Return the lines exactly as they stand, from the first of the material through the line containing "[Open ABOUT] (503, 56)".

==========

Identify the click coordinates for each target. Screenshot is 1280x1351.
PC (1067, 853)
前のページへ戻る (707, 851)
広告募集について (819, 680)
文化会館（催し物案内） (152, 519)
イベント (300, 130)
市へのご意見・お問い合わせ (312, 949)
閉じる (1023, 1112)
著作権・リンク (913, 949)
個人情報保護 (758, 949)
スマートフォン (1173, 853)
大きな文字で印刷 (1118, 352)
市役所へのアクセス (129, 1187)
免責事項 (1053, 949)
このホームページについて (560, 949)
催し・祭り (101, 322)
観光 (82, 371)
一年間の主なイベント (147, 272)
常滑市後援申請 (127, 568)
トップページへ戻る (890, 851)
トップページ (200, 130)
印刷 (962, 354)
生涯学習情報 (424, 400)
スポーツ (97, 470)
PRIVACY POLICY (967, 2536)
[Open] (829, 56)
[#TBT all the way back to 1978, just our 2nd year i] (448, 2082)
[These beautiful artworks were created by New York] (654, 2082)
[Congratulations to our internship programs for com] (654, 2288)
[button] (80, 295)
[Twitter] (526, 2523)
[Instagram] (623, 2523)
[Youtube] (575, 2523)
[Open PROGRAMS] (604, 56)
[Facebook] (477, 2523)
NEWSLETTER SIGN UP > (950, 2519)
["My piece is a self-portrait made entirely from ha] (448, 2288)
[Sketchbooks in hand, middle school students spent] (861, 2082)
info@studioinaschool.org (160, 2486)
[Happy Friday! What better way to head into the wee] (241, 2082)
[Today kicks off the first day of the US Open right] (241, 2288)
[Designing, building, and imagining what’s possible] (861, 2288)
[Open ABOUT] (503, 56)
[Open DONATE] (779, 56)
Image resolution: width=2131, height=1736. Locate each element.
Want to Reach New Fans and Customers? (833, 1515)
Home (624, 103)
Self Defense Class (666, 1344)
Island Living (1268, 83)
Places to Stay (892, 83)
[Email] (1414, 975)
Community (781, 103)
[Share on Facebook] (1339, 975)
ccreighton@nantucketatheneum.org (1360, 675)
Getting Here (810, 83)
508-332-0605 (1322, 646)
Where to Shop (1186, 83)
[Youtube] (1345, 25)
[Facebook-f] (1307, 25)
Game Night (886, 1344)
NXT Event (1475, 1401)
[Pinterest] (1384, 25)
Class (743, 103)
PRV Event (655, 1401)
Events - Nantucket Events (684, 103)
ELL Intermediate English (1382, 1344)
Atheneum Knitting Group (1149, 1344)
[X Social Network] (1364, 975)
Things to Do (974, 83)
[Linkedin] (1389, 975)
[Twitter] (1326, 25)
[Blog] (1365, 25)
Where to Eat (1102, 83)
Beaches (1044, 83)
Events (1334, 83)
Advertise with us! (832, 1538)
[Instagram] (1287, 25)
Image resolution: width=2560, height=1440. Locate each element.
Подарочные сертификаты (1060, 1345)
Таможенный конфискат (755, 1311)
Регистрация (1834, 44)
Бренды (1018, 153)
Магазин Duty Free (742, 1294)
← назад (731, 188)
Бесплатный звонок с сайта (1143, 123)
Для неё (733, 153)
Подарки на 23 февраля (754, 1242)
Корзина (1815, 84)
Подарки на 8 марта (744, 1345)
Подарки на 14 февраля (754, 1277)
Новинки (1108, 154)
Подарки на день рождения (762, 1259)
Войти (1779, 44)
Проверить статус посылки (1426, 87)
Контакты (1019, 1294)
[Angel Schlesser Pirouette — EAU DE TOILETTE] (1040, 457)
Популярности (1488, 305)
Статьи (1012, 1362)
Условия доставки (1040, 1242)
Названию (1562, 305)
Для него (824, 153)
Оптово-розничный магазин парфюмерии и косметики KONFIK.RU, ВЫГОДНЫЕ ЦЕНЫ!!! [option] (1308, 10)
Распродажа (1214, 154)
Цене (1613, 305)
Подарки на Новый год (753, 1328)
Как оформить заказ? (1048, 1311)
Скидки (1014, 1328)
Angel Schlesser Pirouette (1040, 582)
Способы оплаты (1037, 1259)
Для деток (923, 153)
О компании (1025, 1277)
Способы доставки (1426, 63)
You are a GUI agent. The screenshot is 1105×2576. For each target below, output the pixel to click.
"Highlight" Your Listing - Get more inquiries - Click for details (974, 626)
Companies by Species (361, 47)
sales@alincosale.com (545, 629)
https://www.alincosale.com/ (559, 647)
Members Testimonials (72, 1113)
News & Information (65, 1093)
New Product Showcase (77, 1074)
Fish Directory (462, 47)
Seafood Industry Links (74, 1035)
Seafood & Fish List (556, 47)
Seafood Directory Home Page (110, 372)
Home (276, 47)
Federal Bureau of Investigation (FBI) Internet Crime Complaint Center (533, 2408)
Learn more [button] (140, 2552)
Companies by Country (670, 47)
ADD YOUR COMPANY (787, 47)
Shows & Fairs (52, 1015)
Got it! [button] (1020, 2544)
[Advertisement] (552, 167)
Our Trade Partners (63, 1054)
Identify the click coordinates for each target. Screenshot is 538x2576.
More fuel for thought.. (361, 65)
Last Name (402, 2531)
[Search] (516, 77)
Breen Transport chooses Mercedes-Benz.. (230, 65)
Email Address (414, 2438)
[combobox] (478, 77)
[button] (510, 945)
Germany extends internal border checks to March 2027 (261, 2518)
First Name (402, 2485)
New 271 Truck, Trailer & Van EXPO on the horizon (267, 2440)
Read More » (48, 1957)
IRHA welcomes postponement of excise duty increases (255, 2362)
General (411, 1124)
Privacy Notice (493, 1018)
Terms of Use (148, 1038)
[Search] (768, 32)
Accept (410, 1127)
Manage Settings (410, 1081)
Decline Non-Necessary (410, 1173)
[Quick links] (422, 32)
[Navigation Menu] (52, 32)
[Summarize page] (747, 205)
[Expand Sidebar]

==========

- SOLUTION
Identify the click coordinates for each target. Screenshot is 1280x1351.
PC (1067, 853)
前のページへ戻る (707, 851)
広告募集について (819, 680)
文化会館（催し物案内） (152, 519)
イベント (300, 130)
市へのご意見・お問い合わせ (312, 949)
閉じる (1023, 1112)
著作権・リンク (913, 949)
個人情報保護 (758, 949)
スマートフォン (1173, 853)
大きな文字で印刷 (1118, 352)
市役所へのアクセス (129, 1187)
免責事項 (1053, 949)
このホームページについて (560, 949)
催し・祭り (101, 322)
観光 (82, 371)
一年間の主なイベント (147, 272)
常滑市後援申請 (127, 568)
トップページへ戻る (890, 851)
トップページ (200, 130)
印刷 (962, 354)
生涯学習情報 (424, 400)
スポーツ (97, 470)
PRIVACY POLICY (967, 2536)
[Open] (829, 56)
[#TBT all the way back to 1978, just our 2nd year i] (448, 2082)
[These beautiful artworks were created by New York] (654, 2082)
[Congratulations to our internship programs for com] (654, 2288)
[button] (80, 295)
[Twitter] (526, 2523)
[Instagram] (623, 2523)
[Youtube] (575, 2523)
[Open PROGRAMS] (604, 56)
[Facebook] (477, 2523)
NEWSLETTER SIGN UP > (950, 2519)
["My piece is a self-portrait made entirely from ha] (448, 2288)
[Sketchbooks in hand, middle school students spent] (861, 2082)
info@studioinaschool.org (160, 2486)
[Happy Friday! What better way to head into the wee] (241, 2082)
[Today kicks off the first day of the US Open right] (241, 2288)
[Designing, building, and imagining what’s possible] (861, 2288)
[Open ABOUT] (503, 56)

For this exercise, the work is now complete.